VORLIEGENDER TEXT:
'''
Ein Einsatz der Polizei sorgte am Dienstagnachmittag für Aufsehen im Welser Rathaus. Wegen einer mutmaßlichen Bedrohungslage in den Räumen der städtischen Kinder- und Jugendhilfe mussten schwer bewaffnete Einsatzkräfte anrücken.
Auslöser des Alarms war ein sensibles Beratungsgespräch über eine bevorstehende Eheauflösung. Dabei erhob eine Kindesmutter schwere Gewaltvorwürfe gegen ihren Partner. Da die Frau akute Angst davor hatte, von dem Mann verfolgt zu werden, wurden im Rathaus sofort erste Sicherheitsmaßnahmen ergriffen. Als die Mutter zudem angab, dass ihr Partner vermutlich eine Gaspistole besitzt, wählten die Verantwortlichen umgehend den Notruf.

Die Polizei rückte daraufhin mit mehreren Streifenwagen und Schutzausrüstung an, um das Gebäude systematisch zu durchsuchen. Der Einsatz verlief glücklicherweise ohne Zwischenfälle: Die Beamten konnten im Rathaus keine verdächtige Person antreffen. Auch der Verdacht bezüglich der Gaspistole ließ sich vor Ort bislang nicht bestätigen. Die weiteren Ermittlungen zum Hintergrund des Vorfalls werden jetzt vom Stadtpolizeikommando Wels geführt. Die betroffene Familie befindet sich weiterhin in der Obhut der Kinder- und Jugendhilfe, die eine krisenmedizinische Betreuung sicherstellt.
'''
GEGEBENE EINTRÄGE:
'''
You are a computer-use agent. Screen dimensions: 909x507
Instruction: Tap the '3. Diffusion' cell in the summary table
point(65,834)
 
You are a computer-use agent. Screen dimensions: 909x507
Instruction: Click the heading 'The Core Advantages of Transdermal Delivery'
'''
'''
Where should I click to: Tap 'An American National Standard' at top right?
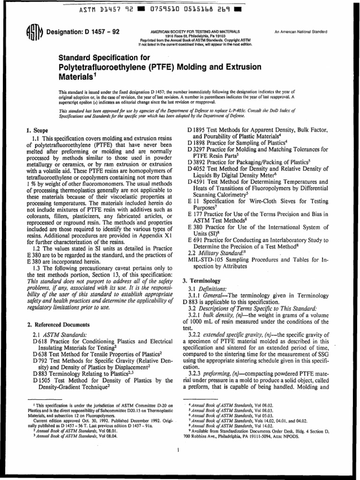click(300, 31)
'''
AUFGABENSTELLUNG:
(1) Fassen Sie den Bericht über den Polizeieinsatz im Welser Rathaus in zwei Sätzen zusammen.
(2) Beantworten Sie zum Bericht über den Polizeieinsatz im Welser Rathaus die folgenden Fragen:
(a) Worum ging es in dem Beratungsgespräch, das den Alarm auslöste?
(b) Womit rückte die Polizei an?
(c) Wer führt die weiteren Ermittlungen zum Hintergrund des Vorfalls?
(3) Geben Sie aus dem Bericht über den Polizeieinsatz im Welser Rathaus den Abschnitt von „Auslöser des Alarms“ bis einschließlich „umgehend den Notruf.“ wörtlich wieder.

LÖSUNGEN:
(1) Am Dienstagnachmittag rückten schwer bewaffnete Einsatzkräfte ins Welser Rathaus an, weil eine Kindesmutter bei einem Beratungsgespräch der städtischen Kinder- und Jugendhilfe schwere Gewaltvorwürfe gegen ihren Partner erhob, Angst vor Verfolgung hatte und angab, dass er vermutlich eine Gaspistole besitzt. Die Polizei durchsuchte das Gebäude ohne Zwischenfälle, traf keine verdächtige Person an und konnte den Verdacht bezüglich der Gaspistole bislang nicht bestätigen, und nun ermittelt das Stadtpolizeikommando Wels weiter.

(2)
(a) Um eine bevorstehende Eheauflösung.
(b) Mit mehreren Streifenwagen und Schutzausrüstung.
(c) Das Stadtpolizeikommando Wels.

(3)
Auslöser des Alarms war ein sensibles Beratungsgespräch über eine bevorstehende Eheauflösung. Dabei erhob eine Kindesmutter schwere Gewaltvorwürfe gegen ihren Partner. Da die Frau akute Angst davor hatte, von dem Mann verfolgt zu werden, wurden im Rathaus sofort erste Sicherheitsmaßnahmen ergriffen. Als die Mutter zudem angab, dass ihr Partner vermutlich eine Gaspistole besitzt, wählten die Verantwortlichen umgehend den Notruf.